A: Is all of this substantiated?
Q: Can you just draft some disclaimers to make it okay?
We did not think we were alone. It is hard for marketers to understand, but a disclaimer cannot always cure all things. There is the basic tenet that you cannot make a promise with a claim and then use a disclosure to essentially take away the promise. A disclosure is to be used appropriately only to provide additional detail or clarifying language to put the claim into perspective. Well, sometimes a disclaimer can actually be the source of a problem. Or at least highlight a problem. In a recent NAD case, L’Oréal and Maybelline mascara ads using the disclosure “Lashes were enhanced in post-production” were challenged. The ads at issue included “depictions of lash visuals and product performance claims relating to eyelash volume and length.” L’Oréal did not opt to defend the merits of the case but told NAD that it had discontinued the challenged print and broadcast ads before the challenge was initiated and said it had plans in the works to replace in-store ads. NAD closed the case as to the ads that had been discontinued and said it believed changing the rest of the ads was necessary and proper. This case is in line with other recent decisions by the U.K. Advertising Standards Authority involving beauty products (see here and here).

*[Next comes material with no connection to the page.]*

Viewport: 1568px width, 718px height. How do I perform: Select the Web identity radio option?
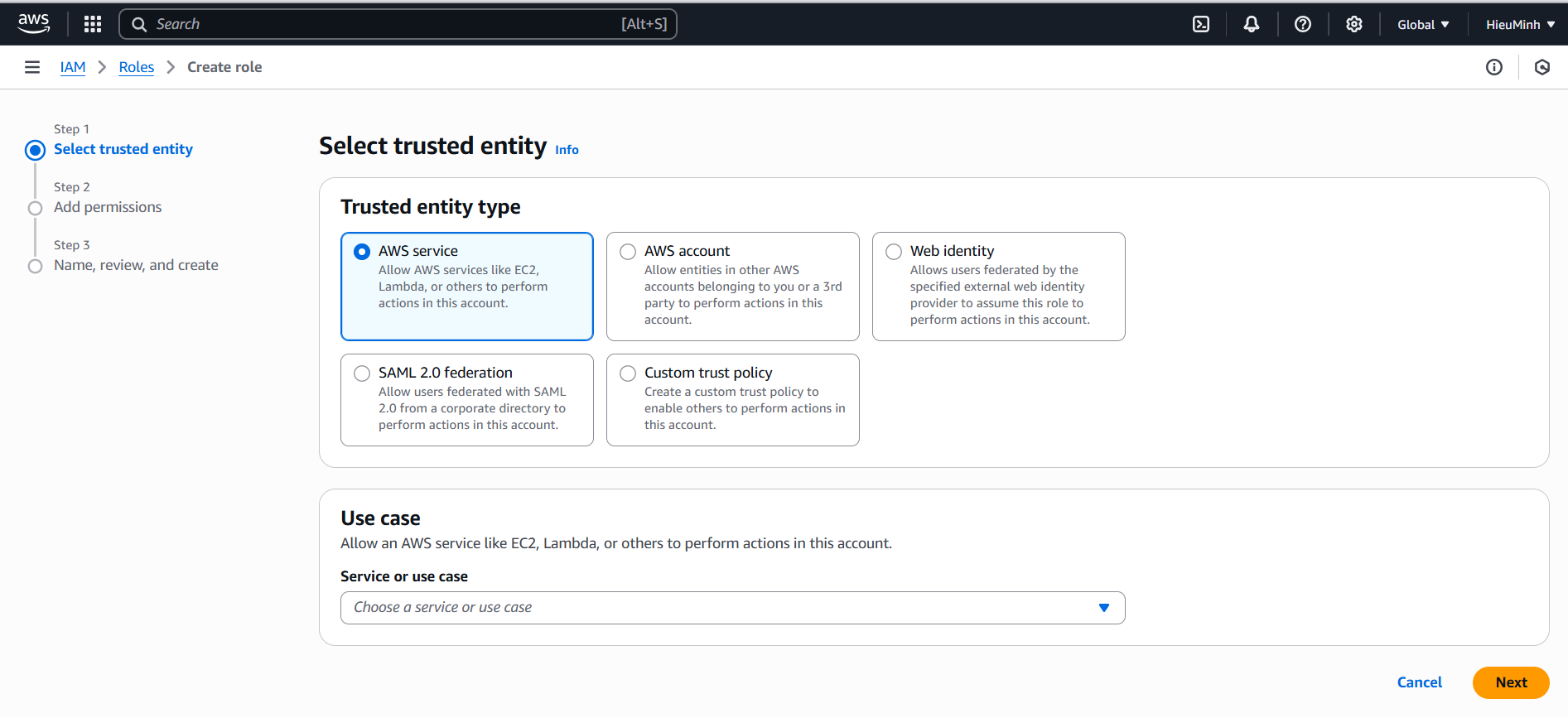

The basic takeaway is in ads showing how good one can look with a cosmetic where there are product performance promises (e.g., two times the length, visibly smaller pores), photoshopping may be found to be misleading or deceptive. In this case the disclaimer in NAD’s view did not serve to clear up any potential confusion. Perhaps instead it highlighted the issue for the competitor challenger. This is not to say that skipping a disclosure cures the issue by any means. These decisions have been limited to the self-regulatory process and not been the basis of federal or state enforcement to date, but if an enforcer did look at such a case it is likely an effort at a disclosure would be viewed more favorably than silence. But a disclosure – unlike a good foundation, cover-up or mascara – is not going to mask imperfections in a claim. The trend, at least in the self-regulatory realm, is to treat models as living product demonstrations in beauty product ads, where the image of the model is coupled with express performance claims; and to treat post-production enhancements as exaggerated and misleading. But are consumers misled? On the Oscars runway, when asked about her recent Dior campaign, Jennifer Lawrence reportedly laughed and said “of course its photoshop — people don’t really look like that.” If litigated this is a question ripe for probing with consumer survey evidence, but until then it is best to avoid post-production touch-ups of images that could be said to show how your product works, and recognize that disclaimers are unlikely to cure the issue and may even serve to tip off a potential plaintiff.